◆ WORK TO DO
Decide whether each statement below agrees with the article on women miners in South Africa, answering yes or no and quoting the deciding words from the article. (a) Binky Mosiane was attacked while working underground. (b) Women make up 20% of the workforce in South African mines. (c) Before 2002, women were barred from underground mine shafts.

Mining discontent: How women miners are raped, and become sex skivvies to get ahead

In 2012 South Africans were introduced to the story of Binky Mosiane, a young mother, daughter and miner who was found lying in a pool of blood with a used condom next to her lifeless body.

She had been attacked during her underground shift at Anglo Platinum’s Khomanani mine in the North West Province on February 6 2012. Her family’s sole breadwinner, she died at the age of 27.

Like many of the women who make up 10% of the workforce in South African mines, she was powerless to defend herself in this male-dominated industry.

Prior to 2002, an underground mine shaft was no place for a woman. Then the South African Mining Charter introduced a clause stipulating that female miners need to make up at least 10% of a mine’s staff, lifting the previous ban.

Women now have a place in a labour-intensive workplace with heavy machinery designed for muscle, and a rough industry is slowly getting to grips with their presence underground.

◆ DATA
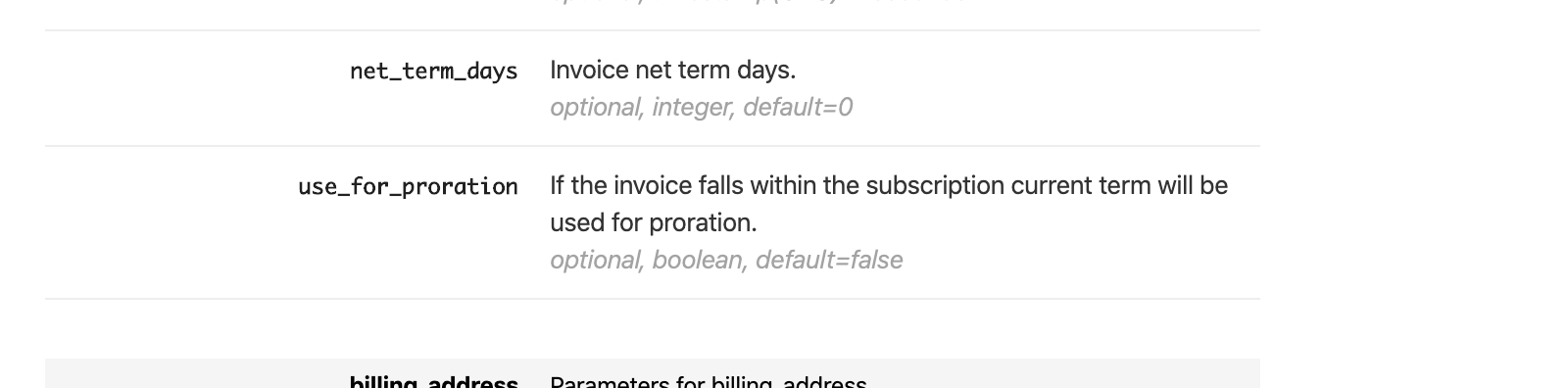The width and height of the screenshot is (1568, 388).
Task: Click the 'default=0' text
Action: [x=798, y=107]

◆ WRITTEN REPLY
(a) Yes: "She had been attacked during her underground shift at Anglo Platinum’s Khomanani mine"
(b) No: "the women who make up 10% of the workforce in South African mines"
(c) Yes: "Prior to 2002, an underground mine shaft was no place for a woman" and "lifting the previous ban"